What Could Not Be Concluded
For most other outcomes, the evidence was insufficient or too uncertain to reach any conclusions:
- Clinical response in UC: A single small trial (60 participants) suggested a possible benefit, but the certainty was very low. No data existed for Crohn's disease.
- Quality of life: Two studies reported this outcome. Results ranged so widely — from a large decrease to a large increase in quality of life — that no pooled conclusion was possible. Very low certainty.
- Adverse-event withdrawals: Vitamin D was not associated with a meaningful excess of withdrawals due to side effects. Eleven of the twelve trials that reported this outcome recorded zero such events in either group. This is a reasonable safety signal, though the certainty is rated very low given how few events occurred.
Does Dose Matter?
Five studies compared higher vitamin D doses against lower ones. For people with Crohn's disease, one study in 34 participants found no statistically significant difference in relapse rates between high and low doses (RR 0.48, 95% CI 0.23 to 1.01; low certainty). Data on quality of life and disease activity at different dose levels could not be pooled and were rated as very low certainty throughout.
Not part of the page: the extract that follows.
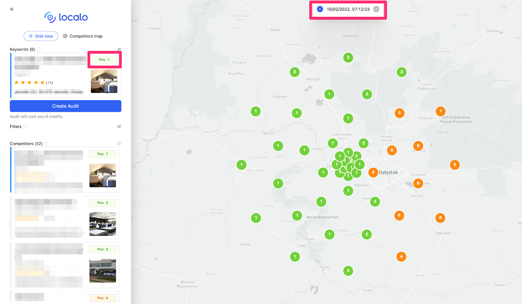Image resolution: width=522 pixels, height=304 pixels.
Task: Select the orange map marker numbered 4
Action: point(401,257)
What This Review Does and Does Not Show
The Cochrane authors are direct about the limits of what they can recommend. The relapse finding — RR 0.57 from three trials — is the most interesting signal in the review, but the reviewers note that future studies need to be more precise about who is being enrolled (active disease or remission), what the intended purpose of supplementation is (correcting an established deficiency versus pharmacological dosing), and what dosing strategy follows from that purpose. Without that clarity, new studies risk the same problems of heterogeneity that prevented firmer conclusions here.
The review does not conclude that vitamin D works. It concludes that there may be a benefit for relapse prevention, with evidence that is too limited to act on as a standalone finding.
What This Means for People Living with IBD
This review does not support starting vitamin D supplementation independently on the basis of its findings. But it does reflect a biologically grounded and practically relevant reason to discuss vitamin D with your IBD team — particularly because:
- Vitamin D deficiency is genuinely common in IBD and is worth checking for irrespective of this research.
- Supplementation to correct a documented deficiency is already standard practice and does not rest on this review to justify it.
- The safety profile across the trials was acceptable.
The evidence says: a promising signal, not a proven intervention. That is what "low certainty" means in this context — not that the finding is wrong, but that we do not yet know with enough confidence that it is right.
Consult your clinician. Vitamin D deficiency is common in IBD and can be confirmed with a standard blood test. Do not start or adjust vitamin D supplementation without discussing it with your IBD team first — appropriate dosing depends on your baseline levels, any medication interactions, and your individual disease course.